◆ **Selected text**
::::
Steps in a criminal case in the District of Columbia

Mark Rollins Criminal Law

Steps in a criminal case in the District of Columbia

Steps in a Criminal Case in the District of Columbia

Criminal cases usually start by the police observing an individual doing some kind of wrong and then arresting that person or someone else observes it and informs the police. The police will then respond to the incident. For example, if the police directly observed alleged criminal activity, they will try to apprehend the suspect and conduct an arrest. If they are responding to a report of a crime, they might show up at the scene, ask witnesses questions about what happened and who was involved, among other things. If the police officer identifies the suspect, apprehends him, and believes there is sufficient evidence, the officer will likely arrest the suspect and “book” him at the jail. Booking is where a formal report of the arrest is taken down, and where the suspect’s picture and fingerprints are taken. For misdemeanor cases, the officer may choose to issue a citation rather than booking the person into jail. In other cases, the police will conduct a longer investigation, where they will perhaps observe a person’s activities, and present the findings of their investigation to the prosecutor for a determination on whether an arrest should be made.  This is the typical process a traffic, misdemeanor, or Felony case takes in the District of Columbia.

 Citation Issued or Arrest & Booking

Initial Appearance in Court/Arraignment

  • Usually hearing within 24 hours (no court on Sunday) if defendant is held in jail.
  • Magistrate and/or Associate Judge read charges to defendant; determines if there are grounds for charge(s).
  • Constitutional rights asserted; sets conditions of release; or held
  • Counsel appointed for indigent defendants.
  • This usually occurs in courtroom C10; unless Domestic Violence (courtroom 119) or Traffic (Courtrooms 115, 116,120)
::::
◆ **Collected material**
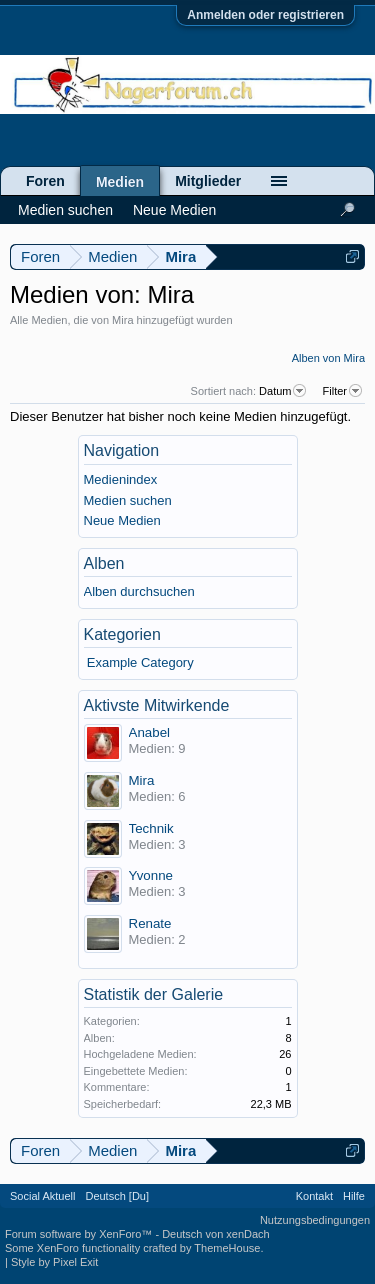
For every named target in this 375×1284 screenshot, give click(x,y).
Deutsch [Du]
::::
In the text on steps in a District of Columbia criminal case, which courtroom handles the initial appearance for a Domestic Violence case?

◆ **Result**
Courtroom 119